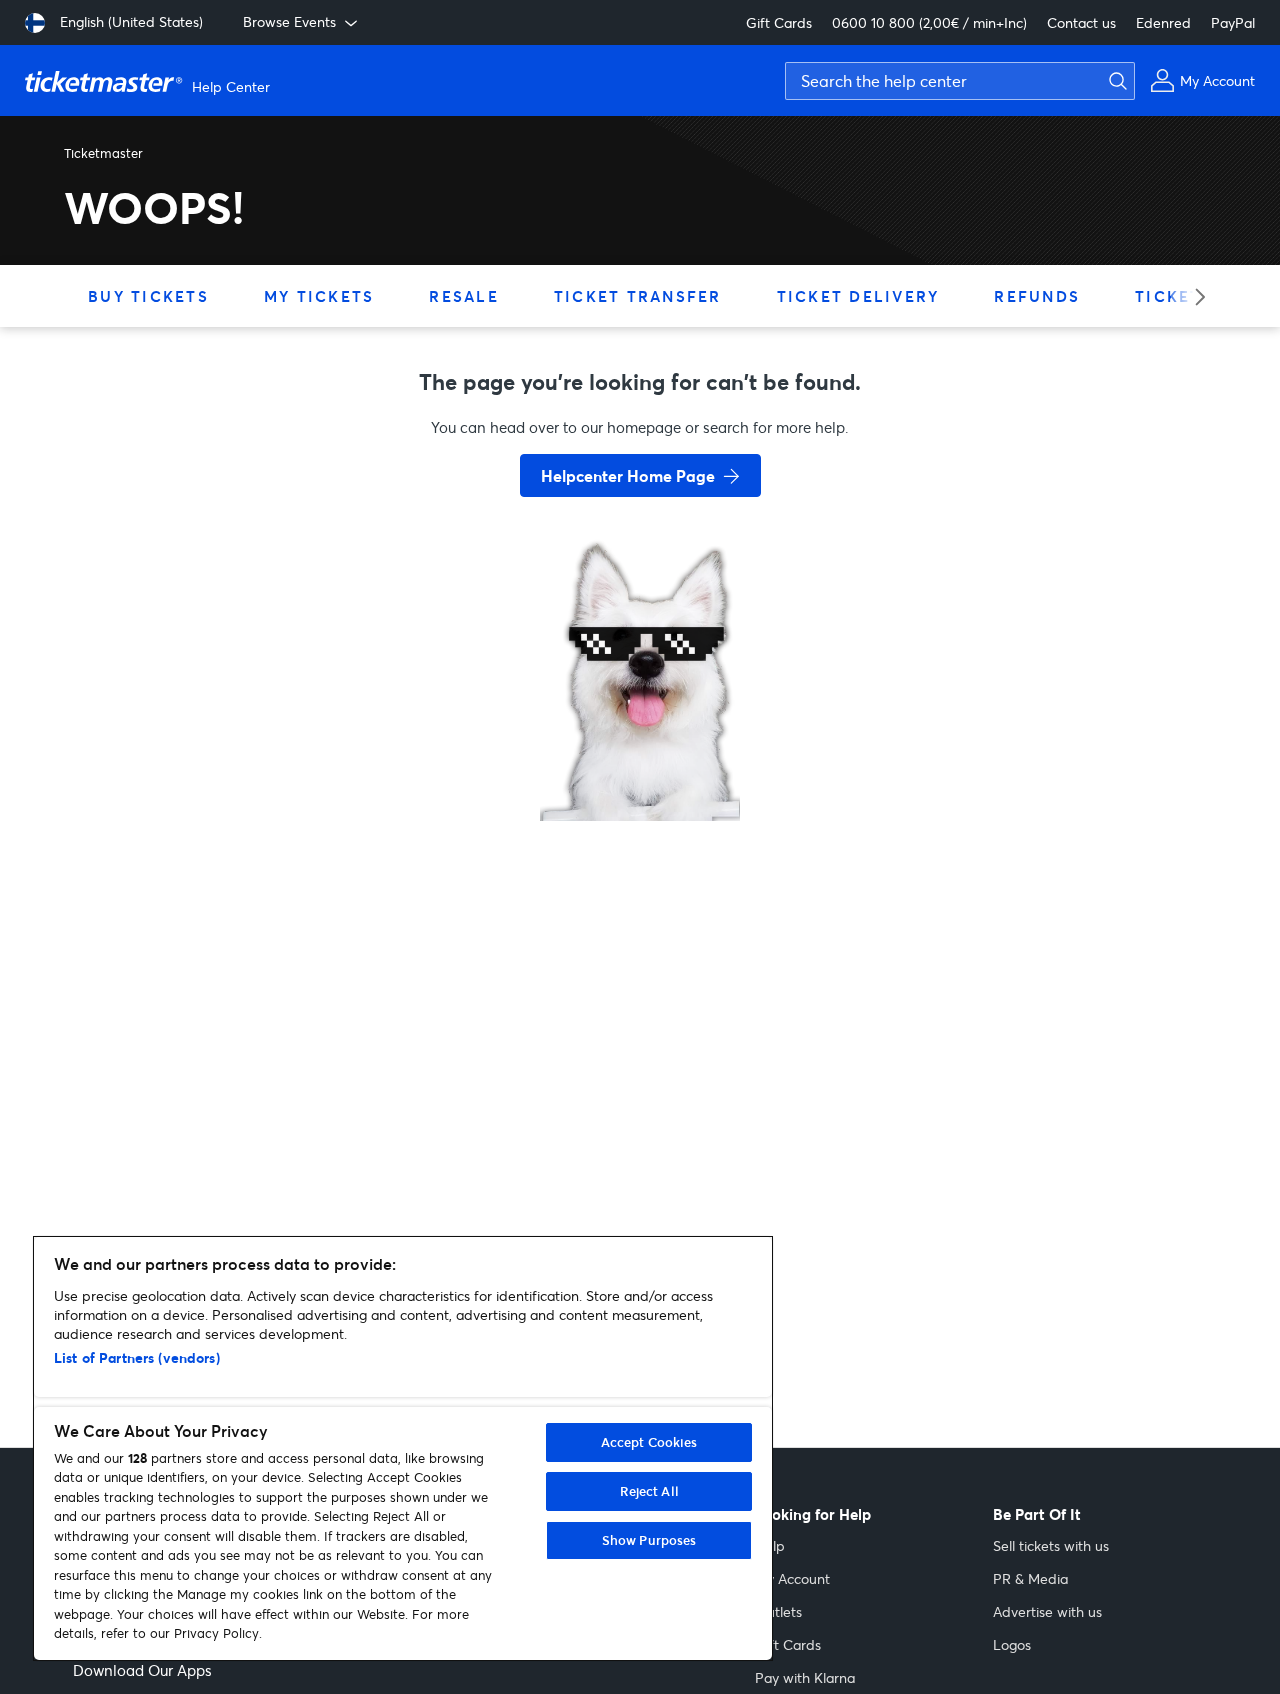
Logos (1012, 1644)
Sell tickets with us (1051, 1545)
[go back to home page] (640, 750)
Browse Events (289, 21)
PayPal (1233, 22)
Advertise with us (1047, 1611)
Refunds (1037, 296)
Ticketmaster (103, 153)
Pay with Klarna (805, 1677)
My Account (792, 1578)
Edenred (1163, 22)
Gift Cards (779, 22)
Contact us (1081, 22)
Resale (464, 296)
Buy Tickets (148, 296)
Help (770, 1545)
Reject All (649, 1491)
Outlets (778, 1611)
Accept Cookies (649, 1442)
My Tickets (319, 296)
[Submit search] (1115, 81)
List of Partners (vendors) (137, 1357)
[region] (403, 1448)
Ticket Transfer (638, 296)
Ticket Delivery (858, 296)
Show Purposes (649, 1540)
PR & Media (1030, 1578)
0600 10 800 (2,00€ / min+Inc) (929, 22)
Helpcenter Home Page (628, 475)
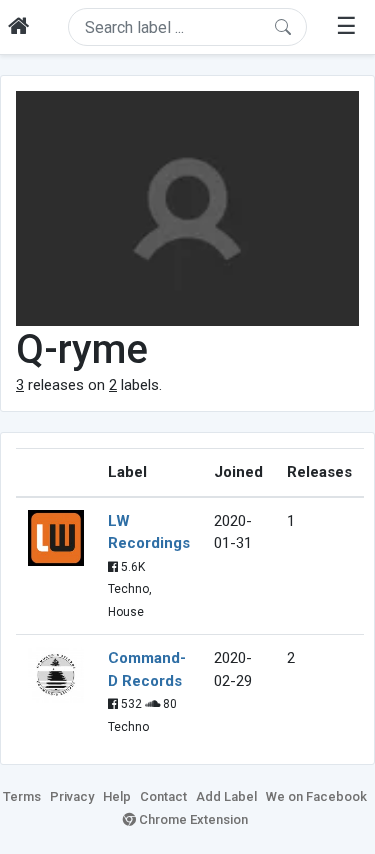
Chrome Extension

Task statement.
Wherever "with" occurs in the entries above, copy the line it sits on.

Your solution.
Sell tickets with us (1051, 1545)
Advertise with us (1047, 1611)
Pay with Klarna (805, 1677)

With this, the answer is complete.